Spacecraft properties
- Bus: HS-353
- Manufacturer: Hughes Space and Communications
- Launch mass: 1,515 kilograms (3,340 lb)
- BOL mass: 825 kilograms (1,819 lb)

Start of mission
- Launch date: January 07, 1978, 00:15 UTC
- Rocket: Atlas SLV-3D Centaur-D1AR
- Launch site: Cape Canaveral LC-36B

Orbital parameters
- Reference system: Geocentric
- Regime: Geostationary
- Eccentricity: 0.71954
- Perigee altitude: 602 kilometres (374 mi)
- Apogee altitude: 36,418 kilometres (22,629 mi)
- Inclination: 21.8 degrees
- Period: 651.3 minutes
- Epoch: January 07, 1978

Transponders
- Band: 20 IEEE C-band (NATO G/H-band)

= Intelsat IVA F-3 =

Geostationary communications satellite

Intelsat IVA F-3 was a geostationary communication satellite built by Hughes, it was owned by Intelsat. The satellite was based on the HS-353 platform and its estimated useful life was 7 years.

== History ==
The Intelsat IVA F-3 was part of the Intelsat IVA series which consisted of 6 satellites, of which five were successfully placed into orbit. All five satellites in the series were retired and operated an average of almost 4 years beyond their life expectancies. The satellite antenna allowed coverage from the land masses on both sides of the Atlantic basin with four point beams and had sufficient insulation between the east beams and the western beams that used the same frequencies in the east and west. The separation of the beam by directional antenna allowed this dual use of the frequency, significantly increasing the capacity of satellite communication within an assigned frequency range. Although the initial requirement Intelsat VAT series was only for the Atlantic service, but also was given special attention during the project to provide service on the Indian Ocean and Pacific Ocean.

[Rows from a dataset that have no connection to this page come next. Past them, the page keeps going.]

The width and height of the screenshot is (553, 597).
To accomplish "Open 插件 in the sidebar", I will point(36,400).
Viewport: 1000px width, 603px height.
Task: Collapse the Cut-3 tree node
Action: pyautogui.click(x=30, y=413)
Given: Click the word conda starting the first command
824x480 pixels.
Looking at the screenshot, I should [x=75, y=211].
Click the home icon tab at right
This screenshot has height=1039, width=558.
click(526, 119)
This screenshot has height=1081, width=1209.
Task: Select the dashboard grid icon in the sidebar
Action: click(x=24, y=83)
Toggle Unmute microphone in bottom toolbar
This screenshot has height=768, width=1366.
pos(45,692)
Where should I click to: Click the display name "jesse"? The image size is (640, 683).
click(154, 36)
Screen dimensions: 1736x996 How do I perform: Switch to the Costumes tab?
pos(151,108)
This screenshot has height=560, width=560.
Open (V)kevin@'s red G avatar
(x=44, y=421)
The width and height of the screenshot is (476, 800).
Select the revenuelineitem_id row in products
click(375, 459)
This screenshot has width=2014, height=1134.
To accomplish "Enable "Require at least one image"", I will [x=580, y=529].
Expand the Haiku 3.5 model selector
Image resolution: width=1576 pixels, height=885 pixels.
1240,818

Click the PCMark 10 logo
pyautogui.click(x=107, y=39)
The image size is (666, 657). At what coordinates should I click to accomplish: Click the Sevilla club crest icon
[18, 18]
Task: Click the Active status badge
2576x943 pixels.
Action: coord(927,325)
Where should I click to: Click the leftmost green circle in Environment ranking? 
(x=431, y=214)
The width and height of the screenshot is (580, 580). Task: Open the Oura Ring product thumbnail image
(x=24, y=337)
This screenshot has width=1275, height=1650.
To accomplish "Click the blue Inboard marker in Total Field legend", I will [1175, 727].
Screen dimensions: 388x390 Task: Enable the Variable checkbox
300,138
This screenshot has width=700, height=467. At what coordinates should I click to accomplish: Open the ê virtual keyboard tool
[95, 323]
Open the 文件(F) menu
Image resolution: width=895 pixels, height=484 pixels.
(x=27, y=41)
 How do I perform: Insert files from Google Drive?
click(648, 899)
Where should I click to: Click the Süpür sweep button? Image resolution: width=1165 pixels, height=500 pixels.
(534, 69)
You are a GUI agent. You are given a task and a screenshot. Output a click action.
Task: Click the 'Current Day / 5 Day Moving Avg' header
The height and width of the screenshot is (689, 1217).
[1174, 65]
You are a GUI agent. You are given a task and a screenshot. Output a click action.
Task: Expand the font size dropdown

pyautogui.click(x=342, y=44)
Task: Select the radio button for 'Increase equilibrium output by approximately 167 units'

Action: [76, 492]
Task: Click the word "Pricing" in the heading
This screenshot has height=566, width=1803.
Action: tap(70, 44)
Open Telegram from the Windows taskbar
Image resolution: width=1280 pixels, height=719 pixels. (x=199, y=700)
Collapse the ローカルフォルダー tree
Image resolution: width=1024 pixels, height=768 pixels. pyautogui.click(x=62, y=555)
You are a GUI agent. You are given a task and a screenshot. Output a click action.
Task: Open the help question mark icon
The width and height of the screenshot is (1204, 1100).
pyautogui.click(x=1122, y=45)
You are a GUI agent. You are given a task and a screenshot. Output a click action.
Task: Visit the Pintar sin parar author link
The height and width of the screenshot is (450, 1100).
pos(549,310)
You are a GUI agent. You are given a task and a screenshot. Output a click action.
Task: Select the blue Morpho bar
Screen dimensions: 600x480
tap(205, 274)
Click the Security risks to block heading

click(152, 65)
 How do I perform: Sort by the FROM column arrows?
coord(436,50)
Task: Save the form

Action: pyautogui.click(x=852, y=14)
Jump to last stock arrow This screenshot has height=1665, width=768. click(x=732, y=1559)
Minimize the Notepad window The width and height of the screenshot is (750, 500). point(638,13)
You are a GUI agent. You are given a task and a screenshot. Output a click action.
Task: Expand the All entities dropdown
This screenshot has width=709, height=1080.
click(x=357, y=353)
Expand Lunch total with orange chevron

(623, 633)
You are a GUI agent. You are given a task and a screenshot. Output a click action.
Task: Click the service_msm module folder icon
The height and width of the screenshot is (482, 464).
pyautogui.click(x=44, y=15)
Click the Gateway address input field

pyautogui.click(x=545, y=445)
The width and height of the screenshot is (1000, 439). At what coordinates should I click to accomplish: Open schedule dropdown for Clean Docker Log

The satellite had 20 transponders (individual radio transmitters) compared to 12 on board each Intelsat IV satellite. It had a total height of 22 ft 11 in and a diameter of 7 ft 9 in. The solar panels, covered with about 17,000 solar cells, provided primary energy of 600 Watts. The weight of the satellite, which had an orbiting life project of 7 years, was about 3335 lb.

The satellite was successfully launched into space on January 7, 1978, by means of an Atlas-Centaur vehicle from the Cape Canaveral Air Force Station, Florida, United States. It had a launch mass of 1,515 kg.